Re: charset and language of C strings? from Gregor Erbach on 1998-03-06 (www-international@w3.org from January to March 1998)

From: Gregor Erbach <gor@dfki.de>
Date: Fri, 6 Mar 1998 19:08:49 +0100 (MET)
To: www-international@w3.org, janssen@parc.xerox.com
Message-Id: <199803061808.TAA02978@leninist.dfki.uni-sb.de>

Erik van der Poel writes:
> There are organizations that have worked on systems that guess the charset
> and/or language of a piece of text. Some of those organizations have people on
> this mailing list. Maybe they will reply.

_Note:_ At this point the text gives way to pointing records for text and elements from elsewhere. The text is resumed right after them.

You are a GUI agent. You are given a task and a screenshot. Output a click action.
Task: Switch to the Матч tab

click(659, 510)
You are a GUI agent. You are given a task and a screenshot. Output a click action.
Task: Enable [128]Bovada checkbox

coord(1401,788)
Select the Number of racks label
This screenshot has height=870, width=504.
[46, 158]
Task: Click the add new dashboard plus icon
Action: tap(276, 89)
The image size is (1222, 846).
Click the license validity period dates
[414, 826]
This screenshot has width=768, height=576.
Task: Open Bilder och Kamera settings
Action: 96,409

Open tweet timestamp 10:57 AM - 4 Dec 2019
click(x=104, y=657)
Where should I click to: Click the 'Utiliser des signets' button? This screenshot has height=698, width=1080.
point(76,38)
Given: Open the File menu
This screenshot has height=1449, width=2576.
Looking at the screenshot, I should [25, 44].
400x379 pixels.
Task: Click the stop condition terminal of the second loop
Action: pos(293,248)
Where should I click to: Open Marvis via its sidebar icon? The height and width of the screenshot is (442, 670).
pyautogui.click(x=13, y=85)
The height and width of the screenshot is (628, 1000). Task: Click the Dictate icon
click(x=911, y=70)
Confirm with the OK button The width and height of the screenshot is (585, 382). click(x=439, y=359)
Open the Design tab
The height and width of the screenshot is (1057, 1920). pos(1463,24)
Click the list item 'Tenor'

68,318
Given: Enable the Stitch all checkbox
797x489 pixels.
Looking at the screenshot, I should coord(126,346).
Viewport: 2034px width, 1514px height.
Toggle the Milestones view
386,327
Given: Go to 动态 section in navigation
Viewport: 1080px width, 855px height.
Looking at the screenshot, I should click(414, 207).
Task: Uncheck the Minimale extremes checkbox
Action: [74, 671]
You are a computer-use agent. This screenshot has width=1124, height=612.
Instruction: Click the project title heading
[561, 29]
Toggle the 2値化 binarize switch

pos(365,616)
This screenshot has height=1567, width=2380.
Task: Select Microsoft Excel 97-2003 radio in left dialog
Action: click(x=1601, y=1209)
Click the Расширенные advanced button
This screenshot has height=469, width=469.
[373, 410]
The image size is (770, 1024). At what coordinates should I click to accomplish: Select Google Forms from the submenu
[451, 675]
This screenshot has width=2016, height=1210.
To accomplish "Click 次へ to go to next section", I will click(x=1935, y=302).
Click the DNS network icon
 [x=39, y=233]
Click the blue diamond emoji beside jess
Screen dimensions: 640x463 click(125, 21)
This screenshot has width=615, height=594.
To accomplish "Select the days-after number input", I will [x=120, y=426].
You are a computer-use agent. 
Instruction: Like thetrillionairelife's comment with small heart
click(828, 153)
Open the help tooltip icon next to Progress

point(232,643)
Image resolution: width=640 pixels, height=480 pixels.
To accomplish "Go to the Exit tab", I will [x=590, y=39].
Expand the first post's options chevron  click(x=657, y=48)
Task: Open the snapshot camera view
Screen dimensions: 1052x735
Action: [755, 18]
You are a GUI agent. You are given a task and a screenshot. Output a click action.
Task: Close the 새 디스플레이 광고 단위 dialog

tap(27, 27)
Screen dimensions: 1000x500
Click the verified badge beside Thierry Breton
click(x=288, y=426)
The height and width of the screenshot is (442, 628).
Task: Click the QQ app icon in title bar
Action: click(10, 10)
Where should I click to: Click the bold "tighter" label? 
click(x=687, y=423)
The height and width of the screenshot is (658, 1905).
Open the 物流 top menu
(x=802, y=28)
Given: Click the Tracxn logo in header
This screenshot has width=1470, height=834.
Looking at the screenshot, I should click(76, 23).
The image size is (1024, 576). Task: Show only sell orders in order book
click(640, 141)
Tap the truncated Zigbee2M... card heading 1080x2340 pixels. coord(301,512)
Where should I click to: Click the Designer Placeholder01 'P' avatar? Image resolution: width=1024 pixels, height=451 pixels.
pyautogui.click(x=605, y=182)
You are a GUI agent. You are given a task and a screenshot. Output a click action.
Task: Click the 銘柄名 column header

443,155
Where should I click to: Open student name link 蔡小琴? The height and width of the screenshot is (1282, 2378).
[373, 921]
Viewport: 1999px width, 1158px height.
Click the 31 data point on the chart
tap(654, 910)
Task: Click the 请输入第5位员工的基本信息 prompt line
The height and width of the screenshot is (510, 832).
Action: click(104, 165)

I have recently looked into this topic, and found the following:

XEROX has a language guesser based on the frequencies of
trigrams of characters:
http://www.rxrc.xerox.com/research/mltt/Tools/guesser.html

INSO provides the IntelliScope Language Recogniser as
an OEM product:
http://www.inso.com/products/oem/oemboston/html/ilrds.htm

A public-domain (GPL) PERL implementation of a language identifier
based on the frequencies of n-grams (0 < n < 6) can be obtained
from the U of Groningen:
http://grid.let.rug.nl/~vannoord/TextCat/

Two references that describe three algorithms:

[Grefenstette 1995]
Gregory Grefenstette, Comparing Two Language Identification Schemes.
In the proceedings of 3rd International Conference on Statistical
Analysis of Textual Data (JADT'95), Rome, Italy, Dec. 1995.
http://www.rxrc.xerox.com/publis/mltt/jadt/jadt.html

[Cavnar & Trenkle 1994]
William B. Cavnar and John M.Trenkle. 1994. N-Gram-Based Text Categorization. In: Symposium On Document Analysis and Information Retrieval, pages 161-176, University of Nevada, Las Vegas.
http://www.info.unicaen.fr/~giguet/classif/cavnar_trenkle_ngram.ps

regards,
Gregor Erbach

-----------------------------------------------------------------
Gregor Erbach gregor.erbach@dfki.de
DFKI GmbH phone: +49 681 302 5288
Stuhlsatzenhausweg 3 fax: +49 681 302 5338
D-66123 Saarbruecken, Germany http://www.dfki.de/~gor

Received on Friday, 6 March 1998 13:10:50 UTC